Records taken from a collection:
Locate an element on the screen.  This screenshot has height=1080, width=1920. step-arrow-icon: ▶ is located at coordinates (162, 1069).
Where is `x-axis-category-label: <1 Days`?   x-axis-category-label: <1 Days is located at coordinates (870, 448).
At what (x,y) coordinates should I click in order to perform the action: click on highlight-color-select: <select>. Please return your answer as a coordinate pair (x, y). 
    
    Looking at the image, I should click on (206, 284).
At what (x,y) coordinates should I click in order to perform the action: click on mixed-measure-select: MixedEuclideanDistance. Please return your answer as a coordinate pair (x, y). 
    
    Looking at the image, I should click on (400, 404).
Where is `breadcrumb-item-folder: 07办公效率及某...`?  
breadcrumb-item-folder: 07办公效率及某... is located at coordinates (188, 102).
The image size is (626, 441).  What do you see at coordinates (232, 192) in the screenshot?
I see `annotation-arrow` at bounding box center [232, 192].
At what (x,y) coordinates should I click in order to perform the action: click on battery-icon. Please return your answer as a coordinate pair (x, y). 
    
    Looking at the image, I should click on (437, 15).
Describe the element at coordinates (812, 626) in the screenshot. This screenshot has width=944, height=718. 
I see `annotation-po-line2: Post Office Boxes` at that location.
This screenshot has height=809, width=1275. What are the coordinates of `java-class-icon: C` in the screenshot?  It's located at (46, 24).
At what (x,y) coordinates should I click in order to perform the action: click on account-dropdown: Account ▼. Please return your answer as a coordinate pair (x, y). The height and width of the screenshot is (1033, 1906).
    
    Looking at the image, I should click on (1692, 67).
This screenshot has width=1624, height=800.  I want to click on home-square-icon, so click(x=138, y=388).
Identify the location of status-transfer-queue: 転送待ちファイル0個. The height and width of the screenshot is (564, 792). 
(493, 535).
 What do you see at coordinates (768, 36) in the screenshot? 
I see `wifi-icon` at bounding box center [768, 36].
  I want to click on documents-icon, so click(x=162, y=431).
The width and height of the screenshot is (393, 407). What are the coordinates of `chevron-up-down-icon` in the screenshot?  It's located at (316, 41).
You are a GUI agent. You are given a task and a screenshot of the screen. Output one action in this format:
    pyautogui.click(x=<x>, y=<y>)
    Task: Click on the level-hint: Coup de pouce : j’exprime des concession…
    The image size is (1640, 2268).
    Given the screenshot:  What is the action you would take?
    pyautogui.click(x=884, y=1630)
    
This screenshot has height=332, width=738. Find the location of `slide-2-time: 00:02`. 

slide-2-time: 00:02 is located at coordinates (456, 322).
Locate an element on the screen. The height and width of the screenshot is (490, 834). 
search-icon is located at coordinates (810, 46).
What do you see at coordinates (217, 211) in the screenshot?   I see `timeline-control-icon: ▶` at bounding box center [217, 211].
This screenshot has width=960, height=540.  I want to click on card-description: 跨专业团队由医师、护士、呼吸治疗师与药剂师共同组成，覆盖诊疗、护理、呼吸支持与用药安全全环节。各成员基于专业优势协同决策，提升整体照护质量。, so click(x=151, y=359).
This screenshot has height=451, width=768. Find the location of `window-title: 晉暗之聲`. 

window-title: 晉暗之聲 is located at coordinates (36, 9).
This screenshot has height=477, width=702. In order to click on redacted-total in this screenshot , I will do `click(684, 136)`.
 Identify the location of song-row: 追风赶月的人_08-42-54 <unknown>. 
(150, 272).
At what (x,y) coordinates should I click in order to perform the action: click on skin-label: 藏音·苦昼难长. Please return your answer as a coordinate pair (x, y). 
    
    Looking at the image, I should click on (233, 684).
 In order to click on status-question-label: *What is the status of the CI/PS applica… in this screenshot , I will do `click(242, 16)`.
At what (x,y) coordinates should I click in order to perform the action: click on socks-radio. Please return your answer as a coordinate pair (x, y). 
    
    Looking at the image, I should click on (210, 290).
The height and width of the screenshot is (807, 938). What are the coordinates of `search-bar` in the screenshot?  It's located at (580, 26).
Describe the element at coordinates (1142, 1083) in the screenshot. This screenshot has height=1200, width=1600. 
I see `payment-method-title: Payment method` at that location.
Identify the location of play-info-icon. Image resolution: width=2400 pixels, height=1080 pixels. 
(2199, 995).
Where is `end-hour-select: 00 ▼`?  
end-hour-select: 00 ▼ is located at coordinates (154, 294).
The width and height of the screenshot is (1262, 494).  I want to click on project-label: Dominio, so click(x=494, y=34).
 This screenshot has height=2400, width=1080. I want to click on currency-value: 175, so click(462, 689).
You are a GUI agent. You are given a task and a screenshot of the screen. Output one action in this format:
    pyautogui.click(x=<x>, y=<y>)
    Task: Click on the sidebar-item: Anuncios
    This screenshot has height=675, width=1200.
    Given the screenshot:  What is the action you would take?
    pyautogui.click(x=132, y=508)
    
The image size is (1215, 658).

What you have to do:
Copy all of the records above exactly, line for line.

Worked solution:
Locate an element on the screen.  This screenshot has height=1080, width=1920. step-arrow-icon: ▶ is located at coordinates (162, 1069).
Where is `x-axis-category-label: <1 Days`?   x-axis-category-label: <1 Days is located at coordinates (870, 448).
At what (x,y) coordinates should I click in order to perform the action: click on highlight-color-select: <select>. Please return your answer as a coordinate pair (x, y). 
    
    Looking at the image, I should click on (206, 284).
At what (x,y) coordinates should I click in order to perform the action: click on mixed-measure-select: MixedEuclideanDistance. Please return your answer as a coordinate pair (x, y). 
    
    Looking at the image, I should click on (400, 404).
Where is `breadcrumb-item-folder: 07办公效率及某...`?  
breadcrumb-item-folder: 07办公效率及某... is located at coordinates (188, 102).
The image size is (626, 441).  What do you see at coordinates (232, 192) in the screenshot?
I see `annotation-arrow` at bounding box center [232, 192].
At what (x,y) coordinates should I click in order to perform the action: click on battery-icon. Please return your answer as a coordinate pair (x, y). 
    
    Looking at the image, I should click on (437, 15).
Describe the element at coordinates (812, 626) in the screenshot. This screenshot has width=944, height=718. 
I see `annotation-po-line2: Post Office Boxes` at that location.
This screenshot has height=809, width=1275. What are the coordinates of `java-class-icon: C` in the screenshot?  It's located at (46, 24).
At what (x,y) coordinates should I click in order to perform the action: click on account-dropdown: Account ▼. Please return your answer as a coordinate pair (x, y). The height and width of the screenshot is (1033, 1906).
    
    Looking at the image, I should click on (1692, 67).
This screenshot has width=1624, height=800.  I want to click on home-square-icon, so click(x=138, y=388).
Identify the location of status-transfer-queue: 転送待ちファイル0個. The height and width of the screenshot is (564, 792). 
(493, 535).
 What do you see at coordinates (768, 36) in the screenshot? 
I see `wifi-icon` at bounding box center [768, 36].
  I want to click on documents-icon, so click(x=162, y=431).
The width and height of the screenshot is (393, 407). What are the coordinates of `chevron-up-down-icon` in the screenshot?  It's located at (316, 41).
You are a GUI agent. You are given a task and a screenshot of the screen. Output one action in this format:
    pyautogui.click(x=<x>, y=<y>)
    Task: Click on the level-hint: Coup de pouce : j’exprime des concession…
    The image size is (1640, 2268).
    Given the screenshot:  What is the action you would take?
    pyautogui.click(x=884, y=1630)
    
This screenshot has height=332, width=738. Find the location of `slide-2-time: 00:02`. 

slide-2-time: 00:02 is located at coordinates (456, 322).
Locate an element on the screen. The height and width of the screenshot is (490, 834). 
search-icon is located at coordinates (810, 46).
What do you see at coordinates (217, 211) in the screenshot?   I see `timeline-control-icon: ▶` at bounding box center [217, 211].
This screenshot has width=960, height=540.  I want to click on card-description: 跨专业团队由医师、护士、呼吸治疗师与药剂师共同组成，覆盖诊疗、护理、呼吸支持与用药安全全环节。各成员基于专业优势协同决策，提升整体照护质量。, so click(x=151, y=359).
This screenshot has height=451, width=768. Find the location of `window-title: 晉暗之聲`. 

window-title: 晉暗之聲 is located at coordinates (36, 9).
This screenshot has height=477, width=702. In order to click on redacted-total in this screenshot , I will do `click(684, 136)`.
 Identify the location of song-row: 追风赶月的人_08-42-54 <unknown>. 
(150, 272).
At what (x,y) coordinates should I click in order to perform the action: click on skin-label: 藏音·苦昼难长. Please return your answer as a coordinate pair (x, y). 
    
    Looking at the image, I should click on (233, 684).
 In order to click on status-question-label: *What is the status of the CI/PS applica… in this screenshot , I will do `click(242, 16)`.
At what (x,y) coordinates should I click in order to perform the action: click on socks-radio. Please return your answer as a coordinate pair (x, y). 
    
    Looking at the image, I should click on (210, 290).
The height and width of the screenshot is (807, 938). What are the coordinates of `search-bar` in the screenshot?  It's located at (580, 26).
Describe the element at coordinates (1142, 1083) in the screenshot. This screenshot has height=1200, width=1600. 
I see `payment-method-title: Payment method` at that location.
Identify the location of play-info-icon. Image resolution: width=2400 pixels, height=1080 pixels. 
(2199, 995).
Where is `end-hour-select: 00 ▼`?  
end-hour-select: 00 ▼ is located at coordinates (154, 294).
The width and height of the screenshot is (1262, 494).  I want to click on project-label: Dominio, so click(x=494, y=34).
 This screenshot has height=2400, width=1080. I want to click on currency-value: 175, so click(462, 689).
You are a GUI agent. You are given a task and a screenshot of the screen. Output one action in this format:
    pyautogui.click(x=<x>, y=<y>)
    Task: Click on the sidebar-item: Anuncios
    This screenshot has height=675, width=1200.
    Given the screenshot:  What is the action you would take?
    pyautogui.click(x=132, y=508)
    
The image size is (1215, 658).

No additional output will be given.